Mean Square Error (of log responses)

$C = \frac{1}{n}\sum_i (\ln Y_i-\ln \hat Y_i)^2$

Because you are working with count data, it could be argued that you are not symmetric nor size indifferent. Being out by 10 counts for a prediction of 10 is very different from a prediction of 1000. This is a somewhat "canonical" cost function, because you have matched the costs up to the link function. This ensures that that costs match the variance distribution being assumed in the model.

Chi-Squared Error

$C = \frac{1}{n}\sum_i \frac{(Y_i-\hat Y_i)^2}{\hat Y_i}$

A third way would be to use the chi-squared error. This could be particularly appealing if you are comparing your GLM to other count based models - particularly if there are factors in your GLM. Similar to the error log responses, this will scale with size, but it is symmetric around the predicted count. You are now evaluating goodness of fit based on percentage error.


On The Discreteness

The question cites the documentation example where they have a binary response variable, so use a different cost function. The issue for a binary response is that the GLM will forecast a real number between 0 and 1, even though the response is always exactly 0 or 1. It is perfectly valid to say that the closer that number is to the correct response the better the forecast, but often people don't want this.
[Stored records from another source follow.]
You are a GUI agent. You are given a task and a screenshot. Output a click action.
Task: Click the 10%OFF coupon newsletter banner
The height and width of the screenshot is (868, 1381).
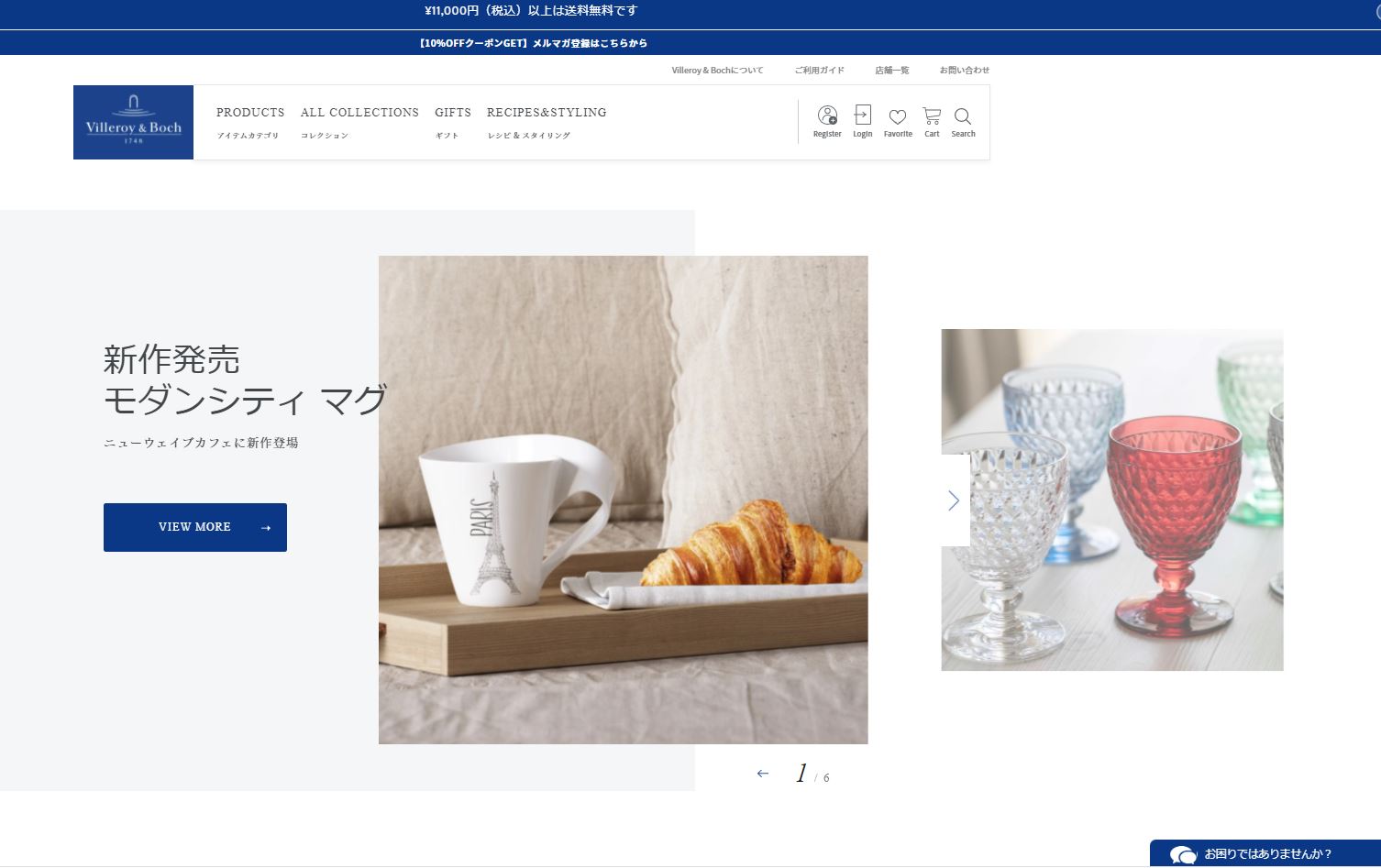(x=533, y=43)
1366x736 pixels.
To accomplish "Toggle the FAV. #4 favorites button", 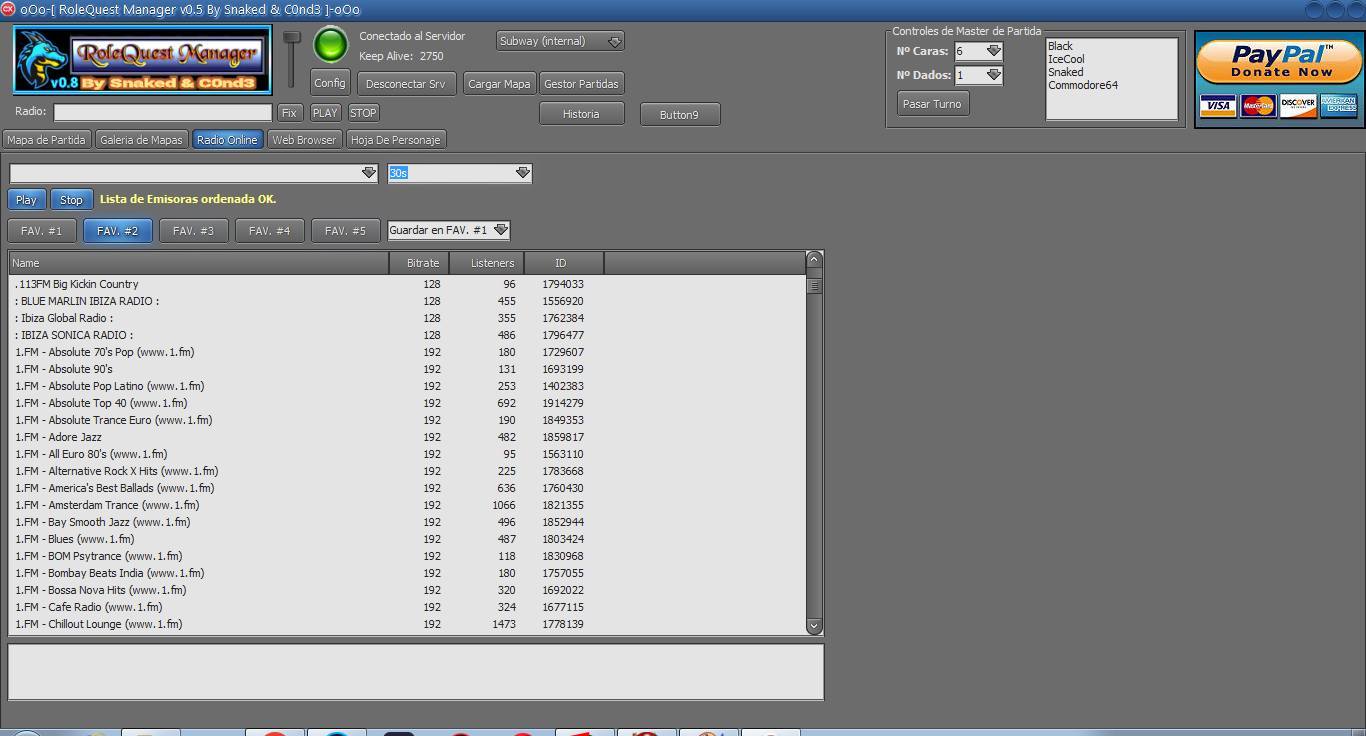I will [269, 231].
The reasoning being that one often must act either as though it is 0 or 1, and so will take anything less than 0.5 as a forecast for 0. In that case, it makes sense simply to count the number of "wrong" forecasts. The argument here is that for a True/False question you can only ever be right or wrong - there is no gradation of wrongness.

In your case you have count data. Here it is far more common to accept predictions that are not on the same support as the response. A prediction of 2.4 children per family for example, or 9.7 deaths per year. Usually one would not try to do anything about this because it is not about being "right" or "wrong", just as close as you can get. If you really must have a prediction that is an integer though, perhaps because you have a very very low count rate, then there is no reason you can't round the prediction first and count the "whole number" or error. In this case, the three expressions above still apply, but you simply need to round $\hat Y$ first.